Glenn Myron Reynolds was born on January 30, 1936, in Alexandria, MN to Agnes (Feigum) and George Reynolds. As a child, Glenn’s father left to serve in WWII. However, at age 7, his father returned and his parents divorced; Glenn grew up in close quarters with his mother and two siblings.
In elementary school, Glenn often washed dishes to pay for his cafeteria lunches. He worked as a paperboy, caddied at the Alexandria Golf Club, stocked grocery shelves, set bowling pins, and at age 15, drove a 7-Up delivery truck. He also helped with chores in the apartment to support his mother. During the summer, Glenn hitchhiked to Morris to work as a mechanic with his dad at his Reynolds’ Garage. When Glenn wasn’t working, he was a free-range kid who roamed the local area with his buddies.
In 1954, at the height of the Cold War, Glenn graduated from Alexandria High School and enlisted in the Air Force. His hopes were to “... get out of Dodge” and then use the GI Bill to earn his college degrees. However, after testing positive for color blindness in boot camp, he was not to serve as an engineer as he had hoped. Instead, Glenn served as a Personnel Specialist and Secretary while stationed in Morocco. When given leave, he used military planes to explore Europe; it was during this time that he first discovered his love for travel. For his active duty, he was awarded the National Defense Service Medal and the Good Conduct Medal.

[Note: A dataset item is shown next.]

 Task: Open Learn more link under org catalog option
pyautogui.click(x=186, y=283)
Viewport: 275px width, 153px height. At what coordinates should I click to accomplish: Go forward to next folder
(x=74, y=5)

In 1957, Glenn enrolled as an undergraduate at the University of Minnesota. He began dating Joyce Kietzmann, a classmate from high school, and one year later, they married in December of 1958. Living together in student housing for married couples known as “The Barracks,” it was here that Joyce and Glenn had their three children. Glenn was a devoted, soft-spoken, and respected father to his three kids.
Glenn described the first physics class he took in college as being like “candy” to him, and because of this course, he chose to devote his life’s work to physics. Glenn would go on to author more than 50 nuclear physics research publications over the coming 25 years.
After completing his Ph.D. in Physics working at the UMN Cyclotron Laboratory, Glenn pursued a fellowship at the University of Michigan. However, he soon realized a professorship was not for him. In their new ’68 Chevy Impala and with their young family and beagle in tow, Glenn and Joyce drove across the country in 1968 to San Diego, California. Glenn had been hired as an associate scientist at Gulf General Atomic.
Two years later, Glenn joined a handful of scientists who had started a new company called Science Applications, Inc. This company would grow to become an international corporation. During his 29 years with SAIC, he became a Vice President and Division Manager. Glenn worked to solve highly technical problems in nuclear physics. For example, he researched and built large, robotic x-ray inspection arms, and he developed systems to monitor radiation levels emitted by nuclear power plants. At the age of 63, in 1999, Glenn retired from his work.
In retirement, Glenn finally had the chance to travel the world with Joyce. He spent his free time reading astrophysics books, visiting art museums, watching golf, and relaxing at the beach. On his birthdays, he contributed to dozens of charities including human rights groups, environmental and wildlife organizations.
Glenn died on August 14th, 2020 from heart disease at the age of 84. He is survived by his wife Joyce (Kietzmann) of 62 years, sister Janice (Fynskov), brother Dennis, son Dale, daughter Carolyn (Zimring), and eleven grandchildren. He is preceded in death by his son Bruce.
A visitation will take place on Saturday, August 29, 2020 from 11-2 PM at the Anderson Funeral Home Chapel in Alexandria.
A Private Family interment will be held in the Kinkead Cemetery.